■ **Exercício curto**:
Reproduza fielmente todas as linhas dos dados abaixo, sem alterar nada.

_ _ _ _ _

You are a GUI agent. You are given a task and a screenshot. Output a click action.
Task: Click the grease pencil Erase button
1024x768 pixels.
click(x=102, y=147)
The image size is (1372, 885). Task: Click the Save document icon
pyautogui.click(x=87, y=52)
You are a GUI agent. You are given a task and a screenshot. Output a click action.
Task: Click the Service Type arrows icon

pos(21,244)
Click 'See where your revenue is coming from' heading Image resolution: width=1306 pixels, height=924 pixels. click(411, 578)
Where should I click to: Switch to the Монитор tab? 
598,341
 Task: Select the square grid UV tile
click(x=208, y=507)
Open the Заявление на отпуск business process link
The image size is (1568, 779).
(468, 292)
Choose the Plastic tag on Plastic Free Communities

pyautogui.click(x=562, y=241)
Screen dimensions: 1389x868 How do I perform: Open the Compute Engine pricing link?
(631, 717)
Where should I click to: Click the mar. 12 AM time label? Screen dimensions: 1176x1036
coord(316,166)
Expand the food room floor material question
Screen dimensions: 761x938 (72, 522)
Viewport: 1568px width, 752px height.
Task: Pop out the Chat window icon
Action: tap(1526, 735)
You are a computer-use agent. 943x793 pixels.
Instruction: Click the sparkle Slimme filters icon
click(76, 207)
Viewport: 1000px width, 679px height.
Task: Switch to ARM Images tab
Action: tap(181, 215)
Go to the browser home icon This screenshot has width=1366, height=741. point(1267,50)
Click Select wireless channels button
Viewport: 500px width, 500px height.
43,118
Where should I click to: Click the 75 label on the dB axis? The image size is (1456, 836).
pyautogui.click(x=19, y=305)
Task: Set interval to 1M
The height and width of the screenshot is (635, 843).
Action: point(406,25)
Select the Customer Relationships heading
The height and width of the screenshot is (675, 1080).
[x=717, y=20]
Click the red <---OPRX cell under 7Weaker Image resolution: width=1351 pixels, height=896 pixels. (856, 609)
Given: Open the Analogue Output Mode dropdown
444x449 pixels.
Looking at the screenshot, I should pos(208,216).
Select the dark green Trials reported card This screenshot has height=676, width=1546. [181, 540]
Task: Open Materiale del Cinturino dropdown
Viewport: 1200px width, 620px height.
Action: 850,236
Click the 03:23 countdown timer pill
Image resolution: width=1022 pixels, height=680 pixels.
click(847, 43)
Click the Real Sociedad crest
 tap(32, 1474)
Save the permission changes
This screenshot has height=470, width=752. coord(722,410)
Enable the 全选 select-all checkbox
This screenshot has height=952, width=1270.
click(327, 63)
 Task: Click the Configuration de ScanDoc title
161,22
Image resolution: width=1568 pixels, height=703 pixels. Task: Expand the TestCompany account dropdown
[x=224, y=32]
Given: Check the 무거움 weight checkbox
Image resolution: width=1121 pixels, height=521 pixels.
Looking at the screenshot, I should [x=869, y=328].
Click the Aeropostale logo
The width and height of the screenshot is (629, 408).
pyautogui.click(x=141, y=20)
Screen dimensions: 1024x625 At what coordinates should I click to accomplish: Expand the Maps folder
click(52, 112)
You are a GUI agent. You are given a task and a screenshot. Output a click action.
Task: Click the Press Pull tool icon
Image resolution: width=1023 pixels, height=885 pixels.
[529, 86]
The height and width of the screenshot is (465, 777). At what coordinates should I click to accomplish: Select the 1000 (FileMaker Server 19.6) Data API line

_ _ _ _ _

■ **Resultado final**:
You are a GUI agent. You are given a task and a screenshot. Output a click action.
Task: Click the grease pencil Erase button
1024x768 pixels.
click(x=102, y=147)
The image size is (1372, 885). Task: Click the Save document icon
pyautogui.click(x=87, y=52)
You are a GUI agent. You are given a task and a screenshot. Output a click action.
Task: Click the Service Type arrows icon

pos(21,244)
Click 'See where your revenue is coming from' heading Image resolution: width=1306 pixels, height=924 pixels. click(411, 578)
Where should I click to: Switch to the Монитор tab? 
598,341
 Task: Select the square grid UV tile
click(x=208, y=507)
Open the Заявление на отпуск business process link
The image size is (1568, 779).
(468, 292)
Choose the Plastic tag on Plastic Free Communities

pyautogui.click(x=562, y=241)
Screen dimensions: 1389x868 How do I perform: Open the Compute Engine pricing link?
(631, 717)
Where should I click to: Click the mar. 12 AM time label? Screen dimensions: 1176x1036
coord(316,166)
Expand the food room floor material question
Screen dimensions: 761x938 (72, 522)
Viewport: 1568px width, 752px height.
Task: Pop out the Chat window icon
Action: tap(1526, 735)
You are a computer-use agent. 943x793 pixels.
Instruction: Click the sparkle Slimme filters icon
click(76, 207)
Viewport: 1000px width, 679px height.
Task: Switch to ARM Images tab
Action: tap(181, 215)
Go to the browser home icon This screenshot has width=1366, height=741. point(1267,50)
Click Select wireless channels button
Viewport: 500px width, 500px height.
43,118
Where should I click to: Click the 75 label on the dB axis? The image size is (1456, 836).
pyautogui.click(x=19, y=305)
Task: Set interval to 1M
The height and width of the screenshot is (635, 843).
Action: point(406,25)
Select the Customer Relationships heading
The height and width of the screenshot is (675, 1080).
[x=717, y=20]
Click the red <---OPRX cell under 7Weaker Image resolution: width=1351 pixels, height=896 pixels. (856, 609)
Given: Open the Analogue Output Mode dropdown
444x449 pixels.
Looking at the screenshot, I should pos(208,216).
Select the dark green Trials reported card This screenshot has height=676, width=1546. [181, 540]
Task: Open Materiale del Cinturino dropdown
Viewport: 1200px width, 620px height.
Action: 850,236
Click the 03:23 countdown timer pill
Image resolution: width=1022 pixels, height=680 pixels.
click(847, 43)
Click the Real Sociedad crest
 tap(32, 1474)
Save the permission changes
This screenshot has height=470, width=752. coord(722,410)
Enable the 全选 select-all checkbox
This screenshot has height=952, width=1270.
click(327, 63)
 Task: Click the Configuration de ScanDoc title
161,22
Image resolution: width=1568 pixels, height=703 pixels. Task: Expand the TestCompany account dropdown
[x=224, y=32]
Given: Check the 무거움 weight checkbox
Image resolution: width=1121 pixels, height=521 pixels.
Looking at the screenshot, I should [x=869, y=328].
Click the Aeropostale logo
The width and height of the screenshot is (629, 408).
pyautogui.click(x=141, y=20)
Screen dimensions: 1024x625 At what coordinates should I click to accomplish: Expand the Maps folder
click(52, 112)
You are a GUI agent. You are given a task and a screenshot. Output a click action.
Task: Click the Press Pull tool icon
Image resolution: width=1023 pixels, height=885 pixels.
[529, 86]
The height and width of the screenshot is (465, 777). At what coordinates should I click to accomplish: Select the 1000 (FileMaker Server 19.6) Data API line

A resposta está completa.